If patients start to experience any lung symptoms while continuing methotrexate, such as shortness of breath, then they would need to be assessed and undergo lung function tests to monitor their condition. Treating the fibrosis using an antifibrotic drug, such as pirfenidone, is something that might be possible in the future, but this needs investigation in inflammatory arthritis as the drug is currently only licensed for use in idiopathic cases.

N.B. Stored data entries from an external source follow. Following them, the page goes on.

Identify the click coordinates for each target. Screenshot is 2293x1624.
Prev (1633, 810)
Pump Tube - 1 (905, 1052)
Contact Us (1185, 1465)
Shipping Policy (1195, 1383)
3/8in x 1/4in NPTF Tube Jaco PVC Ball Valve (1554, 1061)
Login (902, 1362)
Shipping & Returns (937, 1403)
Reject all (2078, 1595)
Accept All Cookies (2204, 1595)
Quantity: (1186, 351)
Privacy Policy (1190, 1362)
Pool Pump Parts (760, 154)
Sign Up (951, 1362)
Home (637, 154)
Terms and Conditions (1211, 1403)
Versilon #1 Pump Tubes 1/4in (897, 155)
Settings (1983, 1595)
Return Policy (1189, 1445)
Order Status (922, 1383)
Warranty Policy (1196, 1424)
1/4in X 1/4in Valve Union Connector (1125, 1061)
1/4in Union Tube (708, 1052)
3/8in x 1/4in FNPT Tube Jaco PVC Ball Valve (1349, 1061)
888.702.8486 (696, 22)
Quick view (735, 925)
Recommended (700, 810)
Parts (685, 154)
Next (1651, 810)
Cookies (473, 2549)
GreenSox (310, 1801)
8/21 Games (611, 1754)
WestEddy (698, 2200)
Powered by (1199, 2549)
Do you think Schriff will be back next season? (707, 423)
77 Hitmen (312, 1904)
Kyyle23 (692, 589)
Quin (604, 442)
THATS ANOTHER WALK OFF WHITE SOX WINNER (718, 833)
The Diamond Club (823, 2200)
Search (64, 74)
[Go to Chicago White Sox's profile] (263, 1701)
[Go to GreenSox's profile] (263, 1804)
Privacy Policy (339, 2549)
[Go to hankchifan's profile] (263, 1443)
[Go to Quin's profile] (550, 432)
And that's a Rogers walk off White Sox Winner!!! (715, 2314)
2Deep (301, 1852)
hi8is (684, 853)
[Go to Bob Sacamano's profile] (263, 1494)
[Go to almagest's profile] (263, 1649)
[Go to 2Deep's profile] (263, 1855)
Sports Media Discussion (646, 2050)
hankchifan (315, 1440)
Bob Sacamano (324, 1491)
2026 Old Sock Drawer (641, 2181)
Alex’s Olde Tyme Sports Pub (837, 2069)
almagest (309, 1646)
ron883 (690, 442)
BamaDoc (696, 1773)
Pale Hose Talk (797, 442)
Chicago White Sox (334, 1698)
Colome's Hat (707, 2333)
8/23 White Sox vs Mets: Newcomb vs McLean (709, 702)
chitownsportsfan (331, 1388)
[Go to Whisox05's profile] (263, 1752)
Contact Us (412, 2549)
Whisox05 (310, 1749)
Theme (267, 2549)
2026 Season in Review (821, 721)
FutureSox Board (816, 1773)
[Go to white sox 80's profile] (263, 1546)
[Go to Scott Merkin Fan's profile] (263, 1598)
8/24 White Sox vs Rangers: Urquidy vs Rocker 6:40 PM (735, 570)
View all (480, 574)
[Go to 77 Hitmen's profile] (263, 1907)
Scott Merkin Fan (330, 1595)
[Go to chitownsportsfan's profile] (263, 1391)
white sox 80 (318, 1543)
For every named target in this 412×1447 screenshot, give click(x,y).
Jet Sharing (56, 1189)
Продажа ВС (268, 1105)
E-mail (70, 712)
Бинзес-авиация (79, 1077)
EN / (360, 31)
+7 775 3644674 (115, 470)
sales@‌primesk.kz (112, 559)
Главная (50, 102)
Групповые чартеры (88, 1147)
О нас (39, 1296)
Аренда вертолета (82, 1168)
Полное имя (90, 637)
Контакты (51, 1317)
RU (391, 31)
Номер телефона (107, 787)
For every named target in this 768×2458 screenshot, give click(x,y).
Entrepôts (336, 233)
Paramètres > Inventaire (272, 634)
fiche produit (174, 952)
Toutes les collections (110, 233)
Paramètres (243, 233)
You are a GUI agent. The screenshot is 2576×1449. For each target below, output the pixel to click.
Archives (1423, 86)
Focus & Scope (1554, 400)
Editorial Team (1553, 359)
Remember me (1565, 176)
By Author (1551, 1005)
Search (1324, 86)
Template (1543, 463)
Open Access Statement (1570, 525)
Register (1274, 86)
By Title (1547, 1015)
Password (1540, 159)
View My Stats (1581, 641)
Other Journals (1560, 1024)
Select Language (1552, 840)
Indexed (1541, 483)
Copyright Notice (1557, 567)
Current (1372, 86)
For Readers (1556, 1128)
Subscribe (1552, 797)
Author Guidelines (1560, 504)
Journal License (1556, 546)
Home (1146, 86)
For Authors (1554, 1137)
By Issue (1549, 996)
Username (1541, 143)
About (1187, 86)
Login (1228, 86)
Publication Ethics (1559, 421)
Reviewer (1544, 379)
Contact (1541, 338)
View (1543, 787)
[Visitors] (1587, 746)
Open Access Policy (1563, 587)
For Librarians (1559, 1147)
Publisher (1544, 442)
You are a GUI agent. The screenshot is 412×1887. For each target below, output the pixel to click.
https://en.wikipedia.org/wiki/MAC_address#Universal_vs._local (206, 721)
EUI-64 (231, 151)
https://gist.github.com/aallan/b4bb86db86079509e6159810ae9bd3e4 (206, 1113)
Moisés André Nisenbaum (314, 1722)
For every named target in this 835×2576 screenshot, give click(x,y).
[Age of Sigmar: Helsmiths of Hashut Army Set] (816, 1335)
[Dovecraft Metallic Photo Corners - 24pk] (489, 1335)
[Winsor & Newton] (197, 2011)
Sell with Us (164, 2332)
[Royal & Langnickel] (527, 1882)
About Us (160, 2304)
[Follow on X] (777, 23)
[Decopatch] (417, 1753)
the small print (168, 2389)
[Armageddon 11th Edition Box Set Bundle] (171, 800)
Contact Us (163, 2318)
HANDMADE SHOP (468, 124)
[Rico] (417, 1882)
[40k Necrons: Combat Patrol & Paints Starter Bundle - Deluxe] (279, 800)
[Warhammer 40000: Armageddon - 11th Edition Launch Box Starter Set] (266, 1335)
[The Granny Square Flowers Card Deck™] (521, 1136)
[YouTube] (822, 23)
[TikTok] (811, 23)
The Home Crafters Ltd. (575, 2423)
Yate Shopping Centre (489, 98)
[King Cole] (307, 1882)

This is something the British Rheumatoid Interstitial Lung network plans to investigate in a placebo-controlled study of RA patients with fibrotic lung disease. “We’re looking to see if antifibrotic agents are going to slow the disease as it does in idiopathic pulmonary fibrosis, which is obviously quite exciting when it’s such a hard condition to treat,” said Dr. Dawson, who will be one of the study’s investigators.
Dr. Dawson had no conflicts of interest to disclose. Dr. Mewar was not involved in the study and had nothing to disclose.
SOURCE: Dawson J et al. Rheumatology. 2018;57[Suppl. 3]:key075.470.
REPORTING FROM RHEUMATOLOGY 2018
Key clinical point:
Major finding: At 10 years’ follow-up, four patients (3.1%) developed pulmonary fibrosis.
Study details: Retrospective analysis of 129 patients with inflammatory arthritis treated with methotrexate for up to 10 years.
Disclosures: Dr. Dawson had no conflicts of interest to disclose. Dr. Mewar was not involved in the study and had nothing to disclose.